We therefore applied surrogate variant analysis using the svaseq function from the SVA package. mod is the model matrix for fitting the data while mod0 is the null model being compared to mod. 24 sva principal components have been used for correcting the batch effect. The final corrected result based on CPMs is stored in CPMS_SVA_corrected.RDS.
mod <- model.matrix(~age+etiology+race+gender, pData)
mod0 <- model.matrix(~1,data=pData)
cpms=cpms+1
unsup_sva = svaseq(as.matrix(cpms),mod,mod0)
cpms.corr <- svaBatchCor(cpms,mod,mod0,n.sv=24)$corrected
saveRDS(cpms.corr,file="CPMS_SVA_corrected.RDS")
Similarly, the correction based on FPKM can be obtained using the following code.
unsup_sva.fpkm = svaseq(as.matrix(FPKM),mod,mod0)
fpkm.corr <- svaBatchCor(FPKM,mod,mod0,n.sv=24)$corrected
saveRDS(fpkm.corr,file="FPKM_SVA_corrected.RDS")
You can also embed plots, for example:
Note that the echo = FALSE
parameter was added to the code chunk to
prevent printing of the R code that generated the plot.

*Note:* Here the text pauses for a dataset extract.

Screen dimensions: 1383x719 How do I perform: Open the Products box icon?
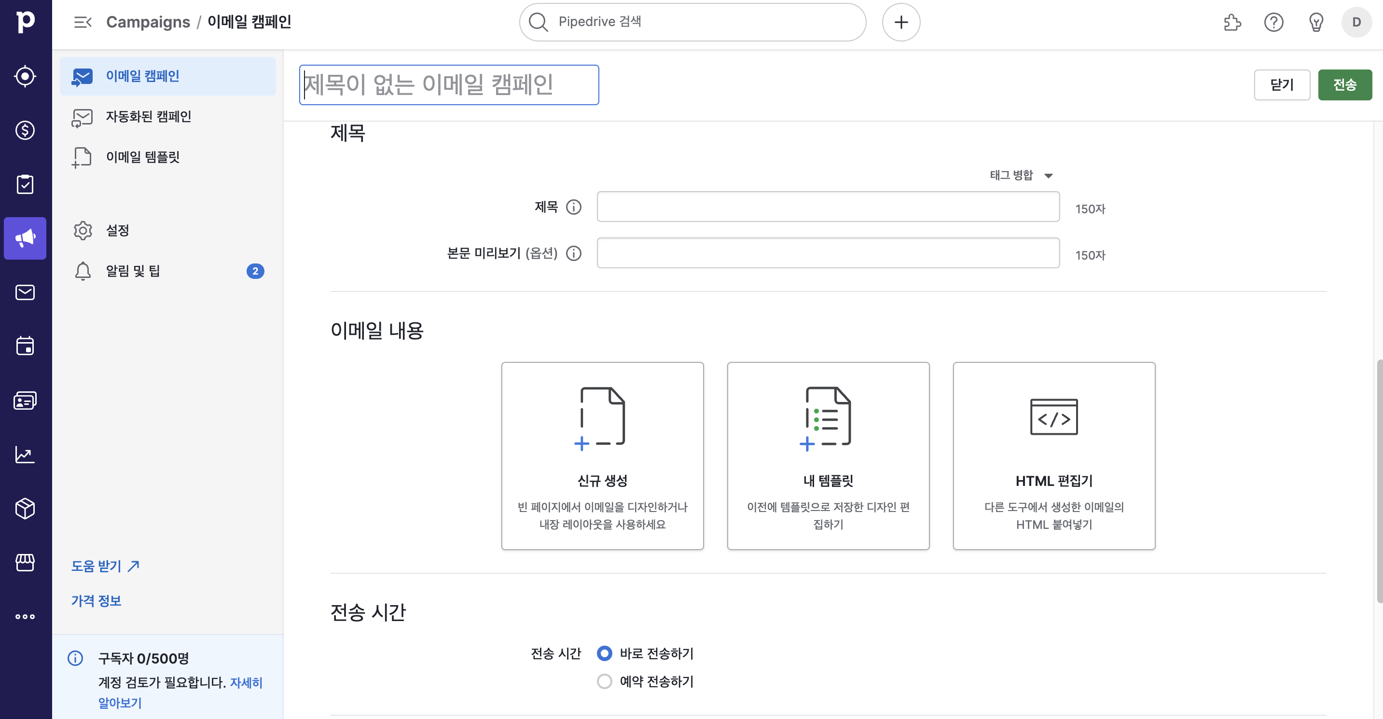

Voom is used for transforming RNAseq data ready for linear modeling to estimate the mean-variance relationship in the dataset. LIMMA is used for identifying differentially expressed genes between two conditions.

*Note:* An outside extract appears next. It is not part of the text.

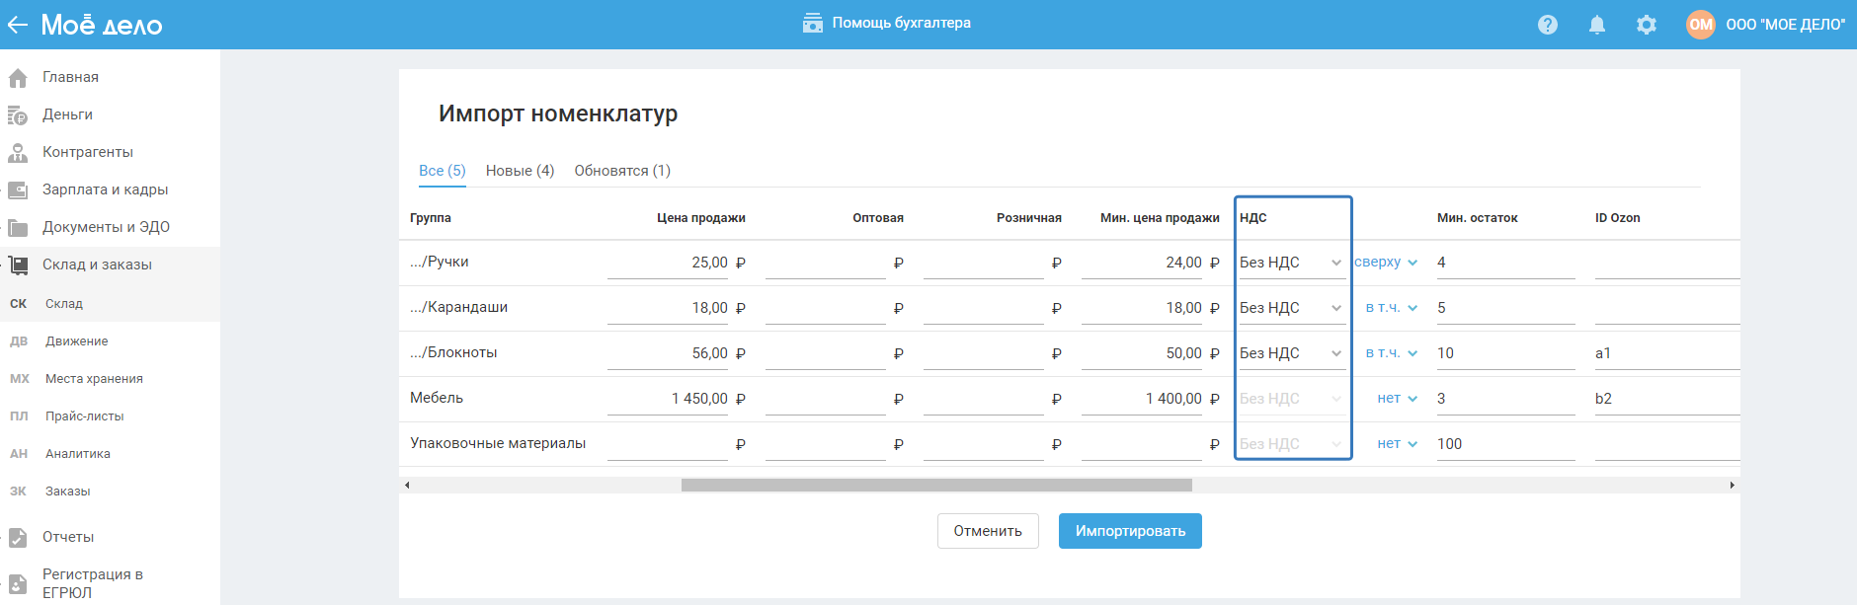This screenshot has width=1857, height=605.
Task: Click the back arrow in the header
Action: (17, 25)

Step 1 is to make a new conjugate variable called disease_race in pData to capture the interaction between the two terms in the linear model.

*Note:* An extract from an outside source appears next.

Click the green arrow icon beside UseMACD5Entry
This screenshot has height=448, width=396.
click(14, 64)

pData <- pData %>% mutate(disease_race = paste0(race,'_',etiology))
Step 2 is to define the linear regression model and build the design matrix
design = model.matrix(~0+pData$age+pData$disease_race+pData$gender + unsup_sva$sv)
Step 3 is to use Voom to estimate the mean-variance relationship in the dataset.
v <- voom(dge,design,plot=TRUE)
Step 4 is to build the contrast matrix for each comparison.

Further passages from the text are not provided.